Dernier poème dans l’anthologie, L’herbe pousse et les dieux meurent vite de François Charron

« Le soleil n’a pas encore atteint l’entrée du garage.

L’incinération aura lieu demain.

Cet entêtement du temps à être toujours là. »

Les Herbes rouges

Le regard de trois auteurs

Jean-Simon Desrochers

« Je n’ai publié qu’aux Herbes rouges depuis 2001. Mon premier livre en poésie, c’était un honneur assez intimidant à côté de Roger DesRoches, François Charron et Carole David. Le travail de ces auteurs est remarquable. Il y a un très grand respect du travail aux Herbes rouges. La liberté des auteurs n’est jamais remise en question en tant que contenu, mais constamment en tant que forme. En la personne de François Hébert, j’ai rencontré un éditeur qui ne laissait rien passer, qui travaillait tout au mot. C’est douloureux, mais formidable. Quand j’ai soumis un roman, c’était la même chose, même si le livre est volumineux. C’est un des rares petits éditeurs qui fait dans la littérature générale au Québec. Les Herbes rouges participent à nos élans d’auteur. Ce que j’aime bien, c’est qu’on n’y cherche pas à créer des vedettes littéraires. C’est la littérature qui est mise de l’avant. »

Carole David

« Comme lectrice, j’ai découvert la revue des Herbes rouges à 16 ans, dans laquelle j’ai publié pour la première fois en 1991. Leur conception de la littérature correspond à la mienne, comme leur résistance au conformisme et à la complaisance. Ça demeure toujours une maison d’édition audacieuse, qui s’est réinventée. Je veux y publier jusqu’à tant que je crève. C’est une maison d’édition égalitaire. On y fabrique des écrivains et le traitement est le même pour tout le monde. Ils font un travail de minutie. Si on est accepté aux Herbes rouges, notre univers est accepté. On y mise sur l’originalité et on fait confiance. À l’époque, si je n’avais pas eu les Herbes rouges, je ne sais où j’aurais publié. Comme ils ne sont pas complaisants, il y a toujours un petit tremblement à la remise du manuscrit. Mais j’aime retravailler mes textes. »

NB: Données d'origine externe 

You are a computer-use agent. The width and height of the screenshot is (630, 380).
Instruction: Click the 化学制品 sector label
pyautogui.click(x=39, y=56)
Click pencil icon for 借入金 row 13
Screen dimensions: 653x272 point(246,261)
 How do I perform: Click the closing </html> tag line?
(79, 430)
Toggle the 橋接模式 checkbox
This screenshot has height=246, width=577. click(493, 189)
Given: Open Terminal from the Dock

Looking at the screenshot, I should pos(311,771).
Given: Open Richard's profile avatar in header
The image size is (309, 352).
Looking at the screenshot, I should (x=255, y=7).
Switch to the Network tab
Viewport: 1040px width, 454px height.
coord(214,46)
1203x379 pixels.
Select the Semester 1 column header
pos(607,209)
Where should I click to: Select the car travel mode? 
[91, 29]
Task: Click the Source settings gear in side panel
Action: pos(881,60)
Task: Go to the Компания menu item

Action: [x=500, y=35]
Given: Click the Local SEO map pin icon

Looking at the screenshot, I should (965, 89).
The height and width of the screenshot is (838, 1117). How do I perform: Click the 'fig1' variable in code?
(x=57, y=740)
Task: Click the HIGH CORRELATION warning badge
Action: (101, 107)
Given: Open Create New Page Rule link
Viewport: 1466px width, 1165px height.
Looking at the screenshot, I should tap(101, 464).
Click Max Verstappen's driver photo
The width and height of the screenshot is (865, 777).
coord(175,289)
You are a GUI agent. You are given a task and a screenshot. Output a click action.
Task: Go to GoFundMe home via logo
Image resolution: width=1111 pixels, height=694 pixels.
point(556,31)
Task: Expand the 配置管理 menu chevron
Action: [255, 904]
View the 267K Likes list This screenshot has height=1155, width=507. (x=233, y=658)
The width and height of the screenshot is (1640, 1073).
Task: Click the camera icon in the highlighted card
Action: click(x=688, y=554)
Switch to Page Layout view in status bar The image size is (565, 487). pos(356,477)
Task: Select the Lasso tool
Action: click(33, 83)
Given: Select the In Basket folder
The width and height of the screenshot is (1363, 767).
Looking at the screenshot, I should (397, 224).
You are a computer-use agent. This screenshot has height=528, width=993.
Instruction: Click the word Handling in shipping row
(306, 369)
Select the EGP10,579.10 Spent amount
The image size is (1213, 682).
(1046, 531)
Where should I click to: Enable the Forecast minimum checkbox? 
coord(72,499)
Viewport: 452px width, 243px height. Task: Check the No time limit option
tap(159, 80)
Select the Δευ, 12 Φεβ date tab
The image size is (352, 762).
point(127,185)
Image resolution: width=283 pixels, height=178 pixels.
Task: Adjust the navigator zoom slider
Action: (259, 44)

Son prochain recueil, Comment nous sommes nés ?, paraîtra le 16 octobre.

Benoit Jutras

« Les Herbes rouges est une maison, une vraie, et une maison est un foyer. Foyer peut autant vouloir dire “lieu de vie” que “lieu de feu”. Je parle de feu, parce que mon rapport à Marcel Hébert (que je n’ai jamais rencontré, mais à qui je dois beaucoup) et à François Hébert s’articule autour de ce qui brûle et de ce qui éclaire. Pour construire un livre, le distiller vers son potentiel le plus grave et le plus vrai, dans le cadre du travail éditorial, aux Herbes, il faut accepter les faits : les faiblesses de l’écriture vous seront exposées. Il faut alors se mobiliser. Il faut apprendre, encore, à écrire. Déchirer le muscle. Préciser le tir. Éclairer la singularité de chaque vers, de chaque phrase, du livre en jeu. Le mot d’ordre est simple : rigueur, ouverture attentive. Et sans mentionner mon affection particulière pour François Hébert, un Jedi de l’humour noir. Sans cet humour, aussi précis que son œil, je n’aurais pas pu travailler comme il a fallu que je le fasse. Vraiment. Voilà. »

Son prochain recueil, Golgotha, paraîtra au mois de novembre.